Arm ML: Low-Power, High-Performance Machine Learning at The Edge

Editor's Note: This article is sponsored content from Arm and was not reported or published by the Tom's Hardware staff.

The machine learning (ML) market is advancing rapidly; by one estimate, the AI software market will grow to $59.8 billion by 2025. While ML-powered AI is already impacting almost every sector imaginable, much of this value is derived from the recent explosion in the numbers of connected devices that are now prevalent everywhere, from farming to industry through healthcare and even our own connected homes.

Virtual assistants, for example, were practically unheard of a decade ago yet, at the start of 2019, Amazon announced that an incredible 100 million Alexa-equipped devices had been sold. It’s a vivid illustration of our enthusiasm for connected devices – and for issuing commands to a small, inanimate object. (Other virtual assistants are available. Stand up Apple’s Siri, Microsoft’s Cortana and the Google Assistant.)

But as connected devices proliferate and grow ever-smarter, the race is on for developers to deliver innovation while simultaneously honing their platforms for optimal performance within an increasingly constrained power-budget.

And as more and more ML happens on-device, the requirements of the platform shift to accommodate the challenges of edge-based compute.

Why ML is Moving to the Edge

On-device inference has been gaining ground recently, with an increasing shift of functionality from the cloud to the edge device. The benefits of edge ML are well documented: reliability; consistent performance, even without an internet connection; reduced latency, since all the processing is done right there on the device; and privacy, since data is less exposed when it stays on the device.

So what does a platform need to run ML workloads at the edge? The answer is dependent on the application, as well as the power and area constraints: many embedded devices will need nothing more than a small, low-power microcontroller unit (MCU), and the vast majority of smartphones on the market today are running accurate, performant ML on a CPU.

Because of continuous innovation to drive performance and efficiency, the CPU has evolved to become a kind of mission control for ML, either single-handedly managing entire ML workloads or distributing selected tasks to specialized ML processors.

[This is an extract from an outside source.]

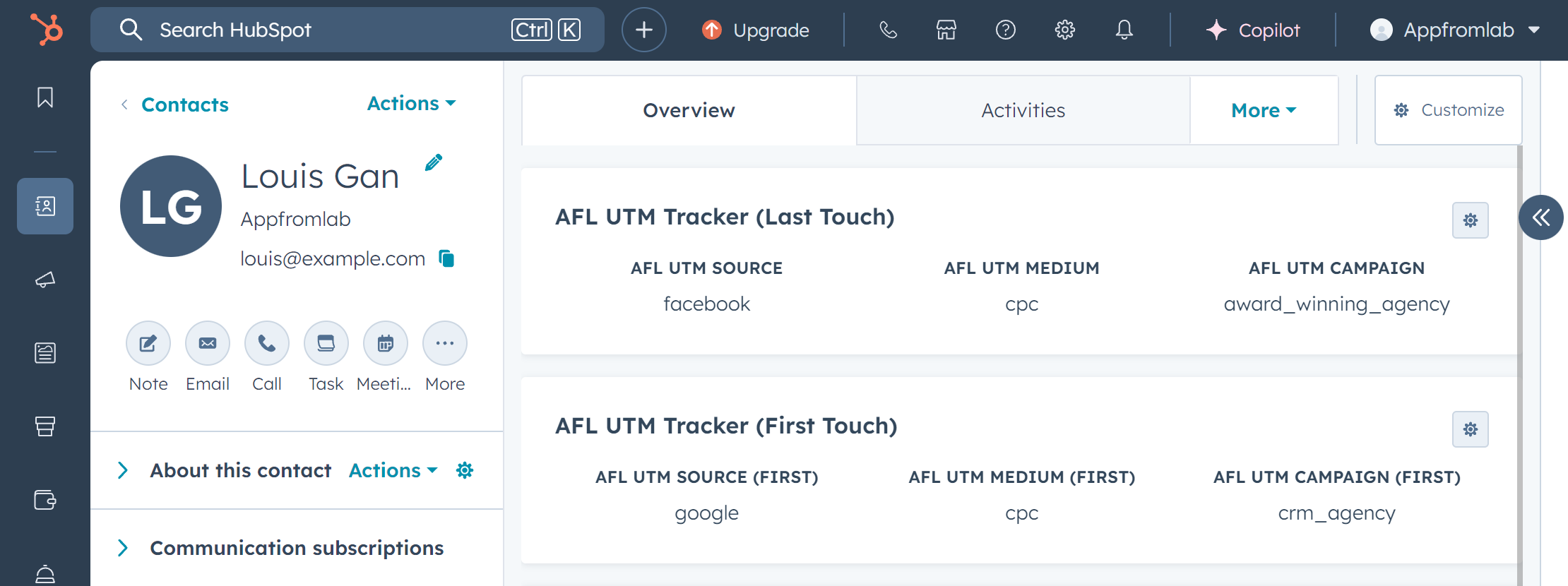1568x586 pixels.
Task: Open the Actions dropdown beside Contacts
Action: point(411,104)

Where responsiveness or power efficiency is critical, however, CPUs may struggle to meet the high-performance requirements, and a dedicated neural processing unit (NPU) may be the most appropriate solution. An NPU comes into its own wherever the most intensive and efficient performance is required. But how do you pick the right one?

A Dedicated Processor for High Performance Requirements

There are four key features that must be present in any good NPU:

Static Scheduling

NNs are statically analyzable: neural networks are deterministic – allowing everything to be laid out in memory ahead of time – and an ML processor design must take advantage of this. Where CPUs would typically have complex cache hierarchies, and are designed around optimizing non-deterministic memory accesses, an ML processor takes a deterministic NN and a command stream (designed carefully with the compiler) and uses simplified flow control with simplified hardware to maintain a relatively predictable performance. This approach nets a reduction in power and area.

Efficient Convolutions

While network architectures have evolved over the years, certain things have remained constant and are expected to remain the same over the next few years. Convolution is one such item and any ML processor must be optimized for it.

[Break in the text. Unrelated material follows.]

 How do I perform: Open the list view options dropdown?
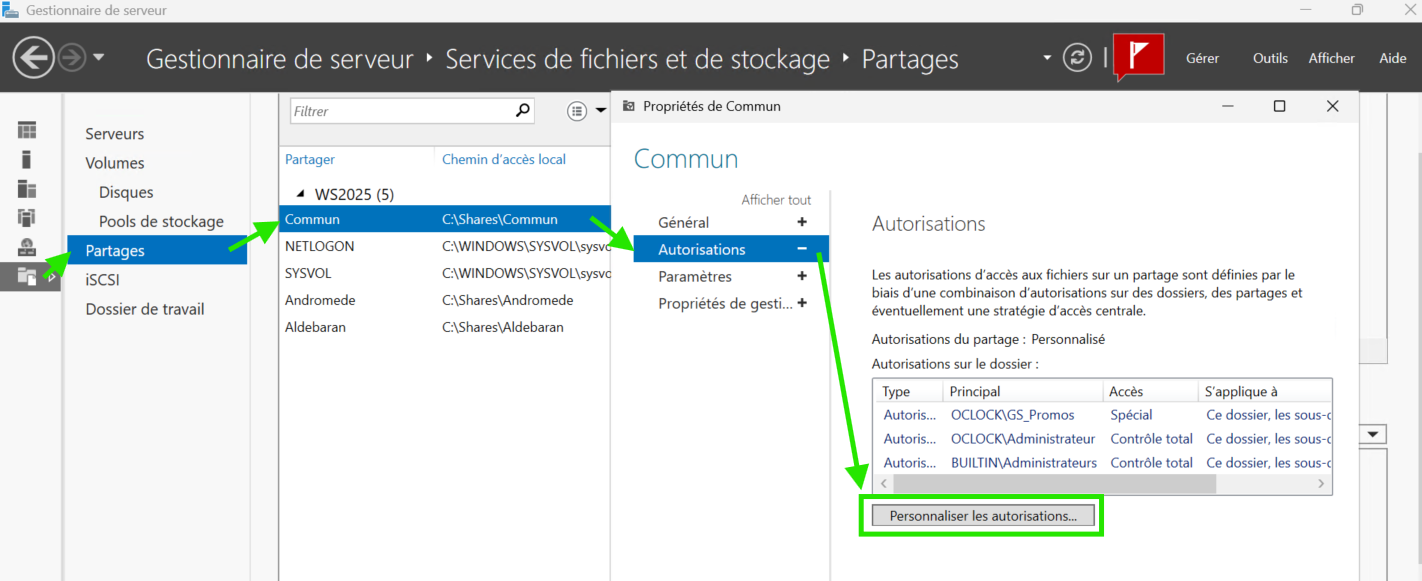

The Arm ML processor is optimized for CNN (convolutional neural networks) and RNN (recurrent neural networks) support, with a high degree of stability built into the architecture. It comes with a compiler that takes an NN and maps it to a command stream, which is then consumed by the ML processor – taking full advantage of the statically analyzable nature of NNs. It is also highly optimized for efficiently executing convolutions.

Bandwidth Reduction Mechanisms

Memory bandwidth is an important criterion in any ML system design: many NNs become memory bound/constrained, leaving any extra processing capability of the processor unused. To reduce memory bandwidth, the trips to DRAM must be reduced and computation can be made more efficient through optimizations like pruning, clustering and compression.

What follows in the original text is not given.